Воздух моего детства и моего отрочества, а потом моей юности напоен был литературой. "Литературные интересы" – они не только узки, они и широки беспредельно. Искусство защитило мое детство и юность от элементарщины, плоскости, пошлости, помогло одолевать голод, холод, метели, мрак. Оно обостряло воображение, слух, помогало понимать жизнь.
И оно же – как ни странно это произнести – отторгало меня от людей и жизни».
В провинциальном Саратове Лидии пришлось столкнуться с совсем иной средой. Она чувствовала себя рыбой, выброшенной из привычной стихии.
«Понять человека, живущего другими интересами, черпающего силы из другого источника, я не умела. Результат этого неумения оказался плачевный».
Из писем Лидии Чуковской отцу Корнею Чуковскому из Саратова:
"Теперь я уже знаю, сколько бы лет я ни прожила в Саратове, стена между мною и остальным населением никогда не разрушится. Я не жалею об этом, но иногда получается ужасно забавно. Люди в страхе не только гадки, но и смешны... Есть два семейства, которые по старым интеллигентским традициям ласкают меня и заботятся обо мне самым трогательным образом, но это всё...
...С людьми здешними, с которыми столкнула меня судьба и рекомендательные письма, совершенно не нахожу о чем разговаривать: они меня раздражают тем, что они не те, и хотя несколько милых семейств меня постоянно зовут к себе, я нигде не бываю и не люблю, когда ко мне приходят. Не знаю почему, но мне легче быть совсем одной...
Поезд, мчавшийся из Ленинграда в Саратов, доставил меня в другую среду. Ровно такая же существовала безусловно и в любом другом городе, и у нас в Питере, но в Питере я с ней почти не соприкасалась, огражденная "своими". В Саратове соприкоснулась впервые. Были в Саратове интеллигентные профессорские семьи – две или три (например, семья профессора психологии Августа Адольфовича Крогиуса), – встретившие меня с участием, но я сообразила, что навожу на них тень, и постаралась не часто бывать там. "Они прелестные люди, – писала я отцу о Крогиусах, – редкой доброты, сияющей. Все семейство как будто специально организовано для оказания помощи окружающим".
(Мне посчастливилось быть знакомой с одним из потомков этой семьи – с внуком Августа Адольфовича Крогиуса — Николаем Владимировичем Крогиусом, доктором психологических наук, профессором, международным гроссмейстером по шахматам, я сдавала ему психологию в университете. Мой отец, тогда мастер спорта по шахматам, участвовал с ним в турнире в Саратове, они были дружны, общались. – Н.К.)
Крогиус Август Адольфович
(1871 — 1933)
«Семья Крогиусов сделала мне много добра, так, например, дала мне Бергсона, которого, как мне казалось, я понимала; не хотелось отплачивать злом за добро – компрометировать их своим частым присутствием: слежку я ощущала за собою не всегда, но периодами безусловно. Они приглашали – я уклонялась.

• **Извлечённые данные**
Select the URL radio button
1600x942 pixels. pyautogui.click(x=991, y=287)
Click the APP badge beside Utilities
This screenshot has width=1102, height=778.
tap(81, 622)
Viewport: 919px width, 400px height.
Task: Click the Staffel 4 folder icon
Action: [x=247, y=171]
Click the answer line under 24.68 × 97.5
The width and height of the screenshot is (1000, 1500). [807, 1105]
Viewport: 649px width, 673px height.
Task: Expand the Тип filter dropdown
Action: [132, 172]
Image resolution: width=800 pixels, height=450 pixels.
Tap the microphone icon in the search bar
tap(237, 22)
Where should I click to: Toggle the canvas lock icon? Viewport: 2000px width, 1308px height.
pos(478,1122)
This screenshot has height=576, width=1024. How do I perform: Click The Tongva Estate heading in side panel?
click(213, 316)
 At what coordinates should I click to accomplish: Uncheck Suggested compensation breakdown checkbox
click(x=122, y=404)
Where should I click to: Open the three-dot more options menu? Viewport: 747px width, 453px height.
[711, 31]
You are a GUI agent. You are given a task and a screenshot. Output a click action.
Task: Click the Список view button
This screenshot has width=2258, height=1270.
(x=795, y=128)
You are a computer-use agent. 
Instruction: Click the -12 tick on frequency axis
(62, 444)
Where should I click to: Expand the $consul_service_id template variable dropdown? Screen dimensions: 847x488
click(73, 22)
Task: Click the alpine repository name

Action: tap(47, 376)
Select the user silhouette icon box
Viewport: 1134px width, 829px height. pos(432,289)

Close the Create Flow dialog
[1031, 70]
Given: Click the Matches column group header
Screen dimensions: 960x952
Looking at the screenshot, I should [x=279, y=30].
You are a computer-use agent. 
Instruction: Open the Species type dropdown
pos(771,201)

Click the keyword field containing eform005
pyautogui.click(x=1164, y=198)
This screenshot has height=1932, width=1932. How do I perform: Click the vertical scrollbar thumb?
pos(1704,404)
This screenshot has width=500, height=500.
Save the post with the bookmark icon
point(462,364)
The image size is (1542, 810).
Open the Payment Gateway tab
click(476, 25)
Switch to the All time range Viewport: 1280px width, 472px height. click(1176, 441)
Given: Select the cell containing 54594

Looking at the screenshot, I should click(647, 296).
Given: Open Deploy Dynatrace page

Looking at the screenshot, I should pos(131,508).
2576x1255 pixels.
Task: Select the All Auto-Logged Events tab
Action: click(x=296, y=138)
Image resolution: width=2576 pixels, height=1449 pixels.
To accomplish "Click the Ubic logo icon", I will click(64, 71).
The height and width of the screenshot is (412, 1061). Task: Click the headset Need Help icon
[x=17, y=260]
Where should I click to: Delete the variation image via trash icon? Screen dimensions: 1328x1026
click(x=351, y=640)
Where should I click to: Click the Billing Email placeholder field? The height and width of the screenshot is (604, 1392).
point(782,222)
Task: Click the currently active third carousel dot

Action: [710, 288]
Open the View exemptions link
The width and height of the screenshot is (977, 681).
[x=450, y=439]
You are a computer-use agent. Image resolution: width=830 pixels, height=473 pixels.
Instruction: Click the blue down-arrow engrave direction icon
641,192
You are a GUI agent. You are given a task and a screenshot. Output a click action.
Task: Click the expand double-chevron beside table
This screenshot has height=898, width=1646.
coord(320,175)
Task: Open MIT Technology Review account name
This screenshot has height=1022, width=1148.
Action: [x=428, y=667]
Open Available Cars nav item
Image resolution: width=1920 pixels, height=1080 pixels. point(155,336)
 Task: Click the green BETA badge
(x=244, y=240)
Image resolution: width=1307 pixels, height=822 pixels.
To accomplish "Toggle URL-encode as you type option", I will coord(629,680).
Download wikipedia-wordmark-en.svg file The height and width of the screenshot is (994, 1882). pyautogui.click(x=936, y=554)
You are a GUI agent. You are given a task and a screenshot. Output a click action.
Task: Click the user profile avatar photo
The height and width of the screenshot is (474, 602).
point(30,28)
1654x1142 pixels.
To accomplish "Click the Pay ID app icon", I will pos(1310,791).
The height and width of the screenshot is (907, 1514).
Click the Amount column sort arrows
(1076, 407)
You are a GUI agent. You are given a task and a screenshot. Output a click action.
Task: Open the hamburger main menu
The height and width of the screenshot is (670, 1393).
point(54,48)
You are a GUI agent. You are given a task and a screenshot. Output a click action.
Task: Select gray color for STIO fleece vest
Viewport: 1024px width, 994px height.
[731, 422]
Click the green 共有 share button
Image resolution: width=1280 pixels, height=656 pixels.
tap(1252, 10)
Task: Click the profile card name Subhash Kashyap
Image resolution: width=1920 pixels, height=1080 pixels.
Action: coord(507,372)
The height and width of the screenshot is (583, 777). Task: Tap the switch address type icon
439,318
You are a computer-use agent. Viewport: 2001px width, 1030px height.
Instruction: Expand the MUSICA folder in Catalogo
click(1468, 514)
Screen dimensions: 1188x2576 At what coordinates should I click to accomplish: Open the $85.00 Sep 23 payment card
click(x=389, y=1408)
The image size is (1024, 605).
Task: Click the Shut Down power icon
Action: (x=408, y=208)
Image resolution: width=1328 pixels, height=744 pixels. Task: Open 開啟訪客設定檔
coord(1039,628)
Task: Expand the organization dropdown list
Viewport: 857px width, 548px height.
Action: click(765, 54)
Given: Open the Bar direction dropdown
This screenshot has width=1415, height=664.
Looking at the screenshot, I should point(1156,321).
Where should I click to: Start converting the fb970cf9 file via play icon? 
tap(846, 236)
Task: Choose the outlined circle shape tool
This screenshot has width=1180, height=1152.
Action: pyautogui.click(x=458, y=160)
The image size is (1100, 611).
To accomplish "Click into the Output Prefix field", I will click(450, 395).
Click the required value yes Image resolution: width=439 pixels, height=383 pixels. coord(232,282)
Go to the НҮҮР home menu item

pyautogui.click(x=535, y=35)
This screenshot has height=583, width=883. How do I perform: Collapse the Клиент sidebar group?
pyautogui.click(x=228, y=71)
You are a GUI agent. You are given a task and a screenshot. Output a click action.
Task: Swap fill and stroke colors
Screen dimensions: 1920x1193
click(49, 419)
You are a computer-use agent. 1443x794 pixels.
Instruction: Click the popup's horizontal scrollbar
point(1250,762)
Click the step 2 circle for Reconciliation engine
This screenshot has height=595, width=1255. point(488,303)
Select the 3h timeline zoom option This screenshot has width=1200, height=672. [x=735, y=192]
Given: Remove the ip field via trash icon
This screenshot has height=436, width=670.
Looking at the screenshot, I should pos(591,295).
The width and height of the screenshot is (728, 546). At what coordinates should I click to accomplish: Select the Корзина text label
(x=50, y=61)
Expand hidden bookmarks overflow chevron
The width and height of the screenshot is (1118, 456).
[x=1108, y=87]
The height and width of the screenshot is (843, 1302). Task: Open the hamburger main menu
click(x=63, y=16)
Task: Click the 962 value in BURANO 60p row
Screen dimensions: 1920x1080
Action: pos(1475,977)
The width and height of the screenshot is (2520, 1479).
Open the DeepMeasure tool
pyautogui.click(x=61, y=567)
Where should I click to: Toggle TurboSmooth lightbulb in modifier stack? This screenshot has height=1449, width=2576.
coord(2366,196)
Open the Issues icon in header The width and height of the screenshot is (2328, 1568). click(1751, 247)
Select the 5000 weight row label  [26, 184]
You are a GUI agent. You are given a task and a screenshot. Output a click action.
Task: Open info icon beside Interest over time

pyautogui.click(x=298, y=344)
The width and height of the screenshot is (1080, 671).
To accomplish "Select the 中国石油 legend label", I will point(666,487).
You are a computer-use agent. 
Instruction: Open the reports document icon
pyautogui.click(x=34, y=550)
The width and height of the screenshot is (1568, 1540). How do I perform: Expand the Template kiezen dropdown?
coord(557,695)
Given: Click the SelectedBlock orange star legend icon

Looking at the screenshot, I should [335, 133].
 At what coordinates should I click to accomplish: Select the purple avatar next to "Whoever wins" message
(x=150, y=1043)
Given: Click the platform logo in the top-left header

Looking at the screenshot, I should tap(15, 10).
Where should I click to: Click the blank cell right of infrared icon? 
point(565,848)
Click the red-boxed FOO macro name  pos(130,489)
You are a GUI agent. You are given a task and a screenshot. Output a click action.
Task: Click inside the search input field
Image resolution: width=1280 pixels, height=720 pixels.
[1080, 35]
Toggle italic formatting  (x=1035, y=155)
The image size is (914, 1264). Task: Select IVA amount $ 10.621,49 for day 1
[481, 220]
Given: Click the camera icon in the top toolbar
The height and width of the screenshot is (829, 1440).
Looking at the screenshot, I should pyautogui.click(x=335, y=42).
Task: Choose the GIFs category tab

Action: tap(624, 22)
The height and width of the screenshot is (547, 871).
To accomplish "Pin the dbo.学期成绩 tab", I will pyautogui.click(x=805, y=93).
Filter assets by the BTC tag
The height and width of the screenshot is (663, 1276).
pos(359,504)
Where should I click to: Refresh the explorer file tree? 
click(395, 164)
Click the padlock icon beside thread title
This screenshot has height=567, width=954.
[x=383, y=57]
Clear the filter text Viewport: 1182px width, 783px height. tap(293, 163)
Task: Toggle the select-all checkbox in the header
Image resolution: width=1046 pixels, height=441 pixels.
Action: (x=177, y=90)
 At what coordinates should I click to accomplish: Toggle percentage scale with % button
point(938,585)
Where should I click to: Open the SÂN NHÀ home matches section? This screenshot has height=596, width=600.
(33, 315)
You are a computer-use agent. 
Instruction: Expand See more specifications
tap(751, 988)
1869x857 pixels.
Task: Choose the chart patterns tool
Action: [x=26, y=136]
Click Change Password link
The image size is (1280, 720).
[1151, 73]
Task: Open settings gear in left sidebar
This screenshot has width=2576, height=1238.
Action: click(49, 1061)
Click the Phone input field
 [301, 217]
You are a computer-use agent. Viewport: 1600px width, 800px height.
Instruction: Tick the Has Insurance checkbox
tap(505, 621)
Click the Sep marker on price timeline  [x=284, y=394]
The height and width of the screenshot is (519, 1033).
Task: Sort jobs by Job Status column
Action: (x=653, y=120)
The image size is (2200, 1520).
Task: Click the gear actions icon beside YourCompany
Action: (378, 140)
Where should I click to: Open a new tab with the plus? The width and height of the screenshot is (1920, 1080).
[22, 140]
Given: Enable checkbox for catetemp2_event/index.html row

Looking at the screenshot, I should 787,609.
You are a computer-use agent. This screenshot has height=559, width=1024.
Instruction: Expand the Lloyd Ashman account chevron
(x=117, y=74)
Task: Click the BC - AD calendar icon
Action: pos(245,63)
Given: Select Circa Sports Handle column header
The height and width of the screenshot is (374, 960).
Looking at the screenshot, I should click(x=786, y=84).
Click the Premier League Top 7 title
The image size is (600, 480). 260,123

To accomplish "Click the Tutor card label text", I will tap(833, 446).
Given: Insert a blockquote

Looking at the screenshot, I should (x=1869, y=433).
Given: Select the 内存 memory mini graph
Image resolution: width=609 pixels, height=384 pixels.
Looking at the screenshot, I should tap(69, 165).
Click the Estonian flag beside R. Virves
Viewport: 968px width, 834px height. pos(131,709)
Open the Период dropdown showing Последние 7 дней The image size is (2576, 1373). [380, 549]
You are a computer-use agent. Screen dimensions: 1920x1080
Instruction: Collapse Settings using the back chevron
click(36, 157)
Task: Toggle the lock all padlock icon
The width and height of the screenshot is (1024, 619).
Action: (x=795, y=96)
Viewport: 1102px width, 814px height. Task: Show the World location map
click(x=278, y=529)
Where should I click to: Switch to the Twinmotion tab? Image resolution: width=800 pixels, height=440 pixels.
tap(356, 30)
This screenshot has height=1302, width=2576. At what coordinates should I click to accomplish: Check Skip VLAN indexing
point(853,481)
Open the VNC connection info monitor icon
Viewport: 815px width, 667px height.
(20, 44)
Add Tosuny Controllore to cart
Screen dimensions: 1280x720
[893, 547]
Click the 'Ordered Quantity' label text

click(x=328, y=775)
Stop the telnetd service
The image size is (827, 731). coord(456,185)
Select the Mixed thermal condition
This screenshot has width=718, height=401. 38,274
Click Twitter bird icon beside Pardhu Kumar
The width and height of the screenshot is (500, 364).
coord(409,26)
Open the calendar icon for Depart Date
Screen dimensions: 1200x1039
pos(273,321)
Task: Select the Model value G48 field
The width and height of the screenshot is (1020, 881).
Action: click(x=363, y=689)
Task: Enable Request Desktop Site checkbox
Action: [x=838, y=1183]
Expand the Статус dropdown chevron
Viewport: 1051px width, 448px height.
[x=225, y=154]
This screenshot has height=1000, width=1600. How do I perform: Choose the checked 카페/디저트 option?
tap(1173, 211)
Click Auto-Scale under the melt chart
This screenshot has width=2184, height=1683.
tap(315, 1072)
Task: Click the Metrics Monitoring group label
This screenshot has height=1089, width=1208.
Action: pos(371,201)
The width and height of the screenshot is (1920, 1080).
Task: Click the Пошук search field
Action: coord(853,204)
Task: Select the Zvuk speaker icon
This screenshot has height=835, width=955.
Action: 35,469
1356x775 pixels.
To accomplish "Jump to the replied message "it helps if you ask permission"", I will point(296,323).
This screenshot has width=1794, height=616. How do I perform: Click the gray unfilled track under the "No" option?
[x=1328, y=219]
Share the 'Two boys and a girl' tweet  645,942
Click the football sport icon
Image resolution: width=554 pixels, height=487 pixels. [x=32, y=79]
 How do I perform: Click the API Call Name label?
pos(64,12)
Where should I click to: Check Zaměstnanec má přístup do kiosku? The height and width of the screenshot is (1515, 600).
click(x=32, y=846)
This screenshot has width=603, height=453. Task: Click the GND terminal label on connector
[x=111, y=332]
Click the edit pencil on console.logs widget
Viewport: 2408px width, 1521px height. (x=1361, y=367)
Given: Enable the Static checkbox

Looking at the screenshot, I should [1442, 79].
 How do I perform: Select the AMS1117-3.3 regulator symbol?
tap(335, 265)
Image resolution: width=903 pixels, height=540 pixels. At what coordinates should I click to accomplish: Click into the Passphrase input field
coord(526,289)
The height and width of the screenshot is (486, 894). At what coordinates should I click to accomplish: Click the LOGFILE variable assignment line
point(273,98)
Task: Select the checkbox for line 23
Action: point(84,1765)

• **Условие задания**
Допишите продолжение отрывка о жизни Лидии Чуковской в Саратове, начиная сразу после его последнего предложения. Приведённый материал в этом задании не используется.

• **Ответ к заданию**
Рядовые же саратовцы к ссыльным относились с опаской и без симпатий. Они заняты были чем-то другим – не политикой и уж во всяком случае не литературой. Чем же? Я не улавливала. "День да ночь – сутки прочь". Ходили они "на службу", "зарплата", а не работа; дома они о службе почти не поминали, дома жили какою-то странною смесью церковных и советских праздников; "перед праздниками", "после праздников"; да еще истово "справляли" именины и дни рожденья... Я же с детства привыкла, что кругом работают, работают страстно ("литература отпусков не дает", говорил отец); меня и братьев Корней Иванович сызмальства приучал работать...
В Саратове работать мне хотелось более, чем когда-нибудь. Я продолжала писать сочинение об Аполлоне Григорьеве, начатое еще в институте, но это "так" – а работать по-настоящему! Зарабатывать! Не быть обузой семье! Но найти работу в ссылке еще труднее, чем найти жилье, хотя профессиональной стенографисткой по тому времени я уже была, и притом самого высшего класса, "стодвадцатисловница", "парламентская стенографистка". ("Парламента" в стране не было, но категория "парламентская стенографистка" существовала.) В Ленинграде стенографией уже зарабатывала. Моими стенограммами заказчики бывали довольны (я исподтишка подвергала текст литературной отделке), однако в Саратове эта профессия редко мне пригождалась: ГПУ не рекомендовало учреждениям пользоваться услугами ссыльных. Тем более что в ту пору страна вообще разъедаема была безработицей. Меня томила скука вынужденного безделия: уроков нет, стенографической работы тоже нет... Библиотеки закрыты: что же делать-то?.. Толкнулась было на курсы иностранных языков (здесь говорят "язЫков"), но там нужны документы, которых у меня нет, и не нужен тот документ, который у меня есть".
(ГПУ аккуратно отбирало у каждого ссыльного паспорт и взамен выдавало справку, лишавшую человека права на ученье и труд.)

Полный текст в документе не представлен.